With respect to shutdowns of damage submerged electric pump assemblies, the option to continue producing the well using gas lift can be used with gas injected by the ring entering the gas lift chuck host to reach the chuck. gas lift. The gas lift chuck host can direct flow into the chuck or into the column depending on the flow rate of pumped fluids. That is, the system of the present invention is selective with respect to pumped flow rates and fluid types: whether gas or liquid. This is critical for preserving the high-speed gas lift valves generated by pumped fluids into the annular space during damping.

Example 1. Preferred Embodiment The examples shown herein are intended solely to exemplify one of the numerous ways of carrying out the invention, but without limiting the scope thereof.

Example I

Figure 1 illustrates a proposed embodiment of the present invention comprising: tube (1); clamp (2); MGL (3); polished area of the capsule (4); pack-off feed-thru (5); feed-thru locator (7); sliding jacket (9); smart valve (10); PDG mandrel (11); shifting tool (12); seal bore (13); elastomer (14); MFIV valve (15) and packer seal bore (16).

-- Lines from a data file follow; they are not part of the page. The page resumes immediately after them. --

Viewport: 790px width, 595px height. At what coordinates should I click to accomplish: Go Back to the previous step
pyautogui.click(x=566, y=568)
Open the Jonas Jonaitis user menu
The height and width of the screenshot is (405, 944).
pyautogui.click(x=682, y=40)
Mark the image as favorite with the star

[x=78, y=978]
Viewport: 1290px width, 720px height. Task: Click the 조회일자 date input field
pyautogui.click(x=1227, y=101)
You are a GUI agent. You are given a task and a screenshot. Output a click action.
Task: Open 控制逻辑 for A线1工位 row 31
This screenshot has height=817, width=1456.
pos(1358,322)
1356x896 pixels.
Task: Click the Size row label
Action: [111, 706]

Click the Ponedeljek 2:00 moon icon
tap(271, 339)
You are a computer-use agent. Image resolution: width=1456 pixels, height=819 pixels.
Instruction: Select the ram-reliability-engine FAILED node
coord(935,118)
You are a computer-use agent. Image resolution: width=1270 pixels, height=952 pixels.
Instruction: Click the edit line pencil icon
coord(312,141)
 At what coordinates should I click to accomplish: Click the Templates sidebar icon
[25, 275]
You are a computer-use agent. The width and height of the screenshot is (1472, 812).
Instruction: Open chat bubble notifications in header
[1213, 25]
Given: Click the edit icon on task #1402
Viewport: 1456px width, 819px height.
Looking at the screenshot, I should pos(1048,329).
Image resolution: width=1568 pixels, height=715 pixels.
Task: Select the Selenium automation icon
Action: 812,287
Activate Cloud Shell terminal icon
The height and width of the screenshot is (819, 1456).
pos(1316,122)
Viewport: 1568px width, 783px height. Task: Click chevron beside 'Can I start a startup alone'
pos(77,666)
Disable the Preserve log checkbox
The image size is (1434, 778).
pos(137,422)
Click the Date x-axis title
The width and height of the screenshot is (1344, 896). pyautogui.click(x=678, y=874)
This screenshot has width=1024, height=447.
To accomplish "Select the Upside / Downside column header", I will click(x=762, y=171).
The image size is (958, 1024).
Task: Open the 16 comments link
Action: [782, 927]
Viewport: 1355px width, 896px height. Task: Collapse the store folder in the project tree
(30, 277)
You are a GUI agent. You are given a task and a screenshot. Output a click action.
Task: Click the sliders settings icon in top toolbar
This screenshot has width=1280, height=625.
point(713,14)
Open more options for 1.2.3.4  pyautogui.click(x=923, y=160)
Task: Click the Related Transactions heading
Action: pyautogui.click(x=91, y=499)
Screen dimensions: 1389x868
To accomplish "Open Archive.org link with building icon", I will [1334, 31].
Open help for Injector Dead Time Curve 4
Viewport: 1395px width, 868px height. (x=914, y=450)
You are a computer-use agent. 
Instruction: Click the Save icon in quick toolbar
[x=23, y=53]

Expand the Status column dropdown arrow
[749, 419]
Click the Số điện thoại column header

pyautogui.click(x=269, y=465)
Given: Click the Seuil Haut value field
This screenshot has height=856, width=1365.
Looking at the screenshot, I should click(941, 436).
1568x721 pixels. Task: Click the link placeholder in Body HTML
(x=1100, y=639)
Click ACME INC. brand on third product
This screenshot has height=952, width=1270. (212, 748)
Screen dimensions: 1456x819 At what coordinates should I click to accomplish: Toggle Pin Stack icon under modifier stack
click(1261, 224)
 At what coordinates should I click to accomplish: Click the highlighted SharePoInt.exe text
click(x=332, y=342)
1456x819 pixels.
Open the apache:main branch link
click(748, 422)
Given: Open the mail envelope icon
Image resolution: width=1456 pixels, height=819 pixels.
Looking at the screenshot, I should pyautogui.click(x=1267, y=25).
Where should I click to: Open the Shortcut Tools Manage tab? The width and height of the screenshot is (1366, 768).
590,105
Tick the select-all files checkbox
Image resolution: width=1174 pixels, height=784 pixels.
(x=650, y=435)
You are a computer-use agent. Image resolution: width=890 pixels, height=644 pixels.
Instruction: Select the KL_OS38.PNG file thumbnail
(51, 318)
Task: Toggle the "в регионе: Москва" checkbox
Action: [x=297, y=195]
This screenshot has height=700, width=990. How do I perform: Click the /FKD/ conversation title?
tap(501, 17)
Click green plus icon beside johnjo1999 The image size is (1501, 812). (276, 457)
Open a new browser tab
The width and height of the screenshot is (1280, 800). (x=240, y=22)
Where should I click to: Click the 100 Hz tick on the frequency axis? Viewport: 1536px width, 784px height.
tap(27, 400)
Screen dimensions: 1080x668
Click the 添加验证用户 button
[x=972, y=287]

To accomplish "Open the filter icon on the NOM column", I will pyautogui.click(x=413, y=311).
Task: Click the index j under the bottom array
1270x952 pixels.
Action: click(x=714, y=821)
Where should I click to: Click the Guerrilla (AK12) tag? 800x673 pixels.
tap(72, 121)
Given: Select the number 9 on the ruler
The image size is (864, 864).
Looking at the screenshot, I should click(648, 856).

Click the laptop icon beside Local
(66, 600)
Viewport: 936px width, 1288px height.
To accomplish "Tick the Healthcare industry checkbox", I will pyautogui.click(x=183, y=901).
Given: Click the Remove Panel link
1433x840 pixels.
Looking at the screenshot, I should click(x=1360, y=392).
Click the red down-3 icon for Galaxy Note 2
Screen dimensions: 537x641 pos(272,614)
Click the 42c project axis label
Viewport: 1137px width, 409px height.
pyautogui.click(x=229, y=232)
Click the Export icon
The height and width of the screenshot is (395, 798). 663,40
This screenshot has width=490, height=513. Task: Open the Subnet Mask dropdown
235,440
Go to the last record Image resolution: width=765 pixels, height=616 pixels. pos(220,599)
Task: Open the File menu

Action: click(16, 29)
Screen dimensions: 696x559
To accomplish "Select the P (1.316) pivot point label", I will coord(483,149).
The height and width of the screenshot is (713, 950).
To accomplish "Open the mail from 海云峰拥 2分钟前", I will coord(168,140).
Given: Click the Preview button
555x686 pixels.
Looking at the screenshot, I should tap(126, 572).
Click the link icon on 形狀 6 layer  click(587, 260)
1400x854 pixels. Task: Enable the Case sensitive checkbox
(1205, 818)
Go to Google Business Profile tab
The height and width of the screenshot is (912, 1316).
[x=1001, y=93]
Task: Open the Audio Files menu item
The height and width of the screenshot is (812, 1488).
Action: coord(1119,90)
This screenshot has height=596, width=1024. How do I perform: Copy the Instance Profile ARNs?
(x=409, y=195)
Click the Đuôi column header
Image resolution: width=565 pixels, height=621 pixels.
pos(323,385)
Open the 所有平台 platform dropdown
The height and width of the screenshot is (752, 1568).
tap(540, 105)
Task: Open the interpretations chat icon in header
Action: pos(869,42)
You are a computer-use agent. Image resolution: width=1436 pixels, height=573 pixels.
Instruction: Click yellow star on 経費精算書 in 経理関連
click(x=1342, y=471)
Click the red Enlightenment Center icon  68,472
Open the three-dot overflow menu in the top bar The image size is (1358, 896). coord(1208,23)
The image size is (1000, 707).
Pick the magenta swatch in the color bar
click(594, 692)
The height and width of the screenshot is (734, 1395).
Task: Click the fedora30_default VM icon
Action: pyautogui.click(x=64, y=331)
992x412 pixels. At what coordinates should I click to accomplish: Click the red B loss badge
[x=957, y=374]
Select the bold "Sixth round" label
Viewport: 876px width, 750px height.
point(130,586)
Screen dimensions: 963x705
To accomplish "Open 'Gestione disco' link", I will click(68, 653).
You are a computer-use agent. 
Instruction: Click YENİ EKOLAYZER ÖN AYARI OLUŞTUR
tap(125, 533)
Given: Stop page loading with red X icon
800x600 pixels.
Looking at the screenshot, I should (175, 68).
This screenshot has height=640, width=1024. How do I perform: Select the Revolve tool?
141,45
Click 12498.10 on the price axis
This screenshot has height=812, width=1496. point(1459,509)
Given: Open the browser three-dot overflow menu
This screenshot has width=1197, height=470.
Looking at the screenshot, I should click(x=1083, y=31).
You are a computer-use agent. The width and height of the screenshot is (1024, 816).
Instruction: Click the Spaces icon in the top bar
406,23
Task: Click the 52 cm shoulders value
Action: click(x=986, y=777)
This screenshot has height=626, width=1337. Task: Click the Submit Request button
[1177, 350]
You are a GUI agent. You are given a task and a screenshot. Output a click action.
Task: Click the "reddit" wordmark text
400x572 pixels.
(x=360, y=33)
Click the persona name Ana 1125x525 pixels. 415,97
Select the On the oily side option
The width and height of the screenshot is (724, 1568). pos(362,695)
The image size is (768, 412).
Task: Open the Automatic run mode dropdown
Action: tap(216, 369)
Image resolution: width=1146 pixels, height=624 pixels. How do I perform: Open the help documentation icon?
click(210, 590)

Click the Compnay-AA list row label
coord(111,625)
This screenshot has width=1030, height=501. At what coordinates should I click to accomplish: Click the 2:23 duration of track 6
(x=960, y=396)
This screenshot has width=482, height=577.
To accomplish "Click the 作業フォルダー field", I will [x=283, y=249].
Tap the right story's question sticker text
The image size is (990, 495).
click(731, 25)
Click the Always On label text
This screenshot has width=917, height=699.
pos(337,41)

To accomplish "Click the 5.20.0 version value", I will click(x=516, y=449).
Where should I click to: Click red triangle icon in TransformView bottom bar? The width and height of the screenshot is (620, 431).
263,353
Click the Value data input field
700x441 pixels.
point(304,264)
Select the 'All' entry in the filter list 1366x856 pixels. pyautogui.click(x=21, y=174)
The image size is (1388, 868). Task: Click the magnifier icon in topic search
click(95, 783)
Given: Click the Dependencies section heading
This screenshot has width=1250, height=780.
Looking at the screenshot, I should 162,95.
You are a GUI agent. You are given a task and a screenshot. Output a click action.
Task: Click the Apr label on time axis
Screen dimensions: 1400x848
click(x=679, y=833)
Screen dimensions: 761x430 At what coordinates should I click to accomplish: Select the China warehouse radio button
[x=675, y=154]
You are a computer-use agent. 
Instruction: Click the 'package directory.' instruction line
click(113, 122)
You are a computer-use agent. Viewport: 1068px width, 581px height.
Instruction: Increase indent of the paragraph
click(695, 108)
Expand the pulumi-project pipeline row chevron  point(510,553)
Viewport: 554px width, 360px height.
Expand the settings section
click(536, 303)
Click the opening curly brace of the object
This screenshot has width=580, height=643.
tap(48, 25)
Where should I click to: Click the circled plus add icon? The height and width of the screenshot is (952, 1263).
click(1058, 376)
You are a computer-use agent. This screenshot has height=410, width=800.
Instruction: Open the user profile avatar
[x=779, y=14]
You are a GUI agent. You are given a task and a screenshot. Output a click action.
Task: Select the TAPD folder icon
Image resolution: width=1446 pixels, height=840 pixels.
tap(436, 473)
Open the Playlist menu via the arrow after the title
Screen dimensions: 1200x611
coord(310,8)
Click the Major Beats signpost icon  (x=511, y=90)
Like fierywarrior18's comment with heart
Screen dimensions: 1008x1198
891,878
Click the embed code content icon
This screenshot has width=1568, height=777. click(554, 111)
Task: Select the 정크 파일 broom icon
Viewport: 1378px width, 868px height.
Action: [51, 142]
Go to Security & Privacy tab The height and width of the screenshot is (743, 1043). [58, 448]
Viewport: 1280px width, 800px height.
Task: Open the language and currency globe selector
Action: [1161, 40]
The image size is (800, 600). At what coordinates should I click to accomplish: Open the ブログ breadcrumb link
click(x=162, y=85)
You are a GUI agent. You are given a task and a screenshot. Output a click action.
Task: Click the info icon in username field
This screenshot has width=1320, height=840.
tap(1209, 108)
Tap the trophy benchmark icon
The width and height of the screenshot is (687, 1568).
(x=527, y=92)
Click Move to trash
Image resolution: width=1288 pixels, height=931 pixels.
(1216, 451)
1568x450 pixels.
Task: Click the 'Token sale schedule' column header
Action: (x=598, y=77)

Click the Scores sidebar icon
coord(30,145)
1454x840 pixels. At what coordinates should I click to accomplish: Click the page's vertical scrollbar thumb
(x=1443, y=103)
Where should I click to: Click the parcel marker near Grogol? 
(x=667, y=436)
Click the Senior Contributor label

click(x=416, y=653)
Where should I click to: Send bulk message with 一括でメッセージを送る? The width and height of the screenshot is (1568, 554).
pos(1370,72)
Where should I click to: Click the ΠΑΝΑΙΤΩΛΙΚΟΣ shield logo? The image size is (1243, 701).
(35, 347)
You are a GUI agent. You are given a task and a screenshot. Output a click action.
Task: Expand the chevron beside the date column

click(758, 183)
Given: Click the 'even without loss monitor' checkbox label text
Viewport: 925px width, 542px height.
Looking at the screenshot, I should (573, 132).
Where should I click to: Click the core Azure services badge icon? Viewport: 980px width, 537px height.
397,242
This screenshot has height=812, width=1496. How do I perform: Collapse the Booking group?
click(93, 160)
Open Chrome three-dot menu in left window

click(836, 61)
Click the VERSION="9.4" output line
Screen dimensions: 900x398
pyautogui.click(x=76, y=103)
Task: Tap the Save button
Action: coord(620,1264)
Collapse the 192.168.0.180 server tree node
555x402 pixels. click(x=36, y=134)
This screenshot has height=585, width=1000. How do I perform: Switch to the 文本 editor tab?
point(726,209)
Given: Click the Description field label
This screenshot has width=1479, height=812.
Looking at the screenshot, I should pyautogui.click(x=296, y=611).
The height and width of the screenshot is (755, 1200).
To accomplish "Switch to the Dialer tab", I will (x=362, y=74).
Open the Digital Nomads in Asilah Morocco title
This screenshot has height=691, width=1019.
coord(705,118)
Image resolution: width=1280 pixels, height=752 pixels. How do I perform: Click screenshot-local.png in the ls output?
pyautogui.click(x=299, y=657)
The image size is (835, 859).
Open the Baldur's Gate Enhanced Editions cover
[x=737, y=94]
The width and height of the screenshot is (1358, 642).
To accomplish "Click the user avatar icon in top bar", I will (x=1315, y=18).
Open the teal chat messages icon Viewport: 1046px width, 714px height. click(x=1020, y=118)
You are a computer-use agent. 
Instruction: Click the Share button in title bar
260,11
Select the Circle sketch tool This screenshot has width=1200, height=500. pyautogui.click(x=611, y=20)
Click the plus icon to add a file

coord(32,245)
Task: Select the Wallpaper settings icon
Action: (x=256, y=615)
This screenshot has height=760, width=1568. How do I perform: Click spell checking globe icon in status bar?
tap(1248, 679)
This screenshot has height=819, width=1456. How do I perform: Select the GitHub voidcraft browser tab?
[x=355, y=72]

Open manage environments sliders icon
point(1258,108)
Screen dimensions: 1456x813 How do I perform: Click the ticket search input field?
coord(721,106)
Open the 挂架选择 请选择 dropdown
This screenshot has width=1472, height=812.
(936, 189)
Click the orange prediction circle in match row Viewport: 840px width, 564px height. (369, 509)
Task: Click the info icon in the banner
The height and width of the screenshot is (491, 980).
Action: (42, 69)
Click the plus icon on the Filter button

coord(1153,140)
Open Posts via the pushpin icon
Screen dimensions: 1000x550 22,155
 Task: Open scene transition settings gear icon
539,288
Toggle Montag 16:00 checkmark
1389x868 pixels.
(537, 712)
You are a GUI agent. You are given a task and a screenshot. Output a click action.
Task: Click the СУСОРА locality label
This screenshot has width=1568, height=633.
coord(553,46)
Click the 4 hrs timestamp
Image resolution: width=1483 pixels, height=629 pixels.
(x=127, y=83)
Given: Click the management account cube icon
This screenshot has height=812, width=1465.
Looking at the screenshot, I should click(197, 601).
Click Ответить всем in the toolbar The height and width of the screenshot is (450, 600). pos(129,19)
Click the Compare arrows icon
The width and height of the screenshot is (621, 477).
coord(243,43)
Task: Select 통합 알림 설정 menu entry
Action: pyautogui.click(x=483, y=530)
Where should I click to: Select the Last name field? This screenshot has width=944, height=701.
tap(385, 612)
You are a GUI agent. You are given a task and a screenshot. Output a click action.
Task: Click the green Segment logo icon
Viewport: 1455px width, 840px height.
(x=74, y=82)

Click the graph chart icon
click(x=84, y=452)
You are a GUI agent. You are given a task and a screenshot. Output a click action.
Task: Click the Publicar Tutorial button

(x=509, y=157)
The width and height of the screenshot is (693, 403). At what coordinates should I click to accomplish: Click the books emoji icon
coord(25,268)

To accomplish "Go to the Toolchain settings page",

Figure 2 illustrates a detail view of a proposed embodiment of the present invention comprising: coating capsule (17); tubes (1); feed-thru locator (7); seal bore (13); elastomer (14); sliding jacket (9); smart valve (10); PDG mandrel (11); sliding valve (18) comprising holes (20); and sliding valve drive tools (19).

Those skilled in the art will enhance the knowledge presented herein and may reproduce the invention in the embodiments disclosed and in other embodiments within the scope of the appended claims.

Intelligent Completion System and Oil Extraction Process

Claims (4)

1. Intelligent completion system for oil extraction characterized by the fact that it comprises multiple producing zones. System according to claim 1, characterized in that it comprises feed-thru locators (7) with seal bores (13) and elastomer (14) for sealing. System according to any one of claims 1 to 2, characterized in that it comprises a capsule accommodating the equipment of the multiple producing zones. 4. Oil extraction process characterized by the fact that it comprises a multiple production zone system with feed-thru locators (7) with seal bores (13) and elastomer (14) for sealing.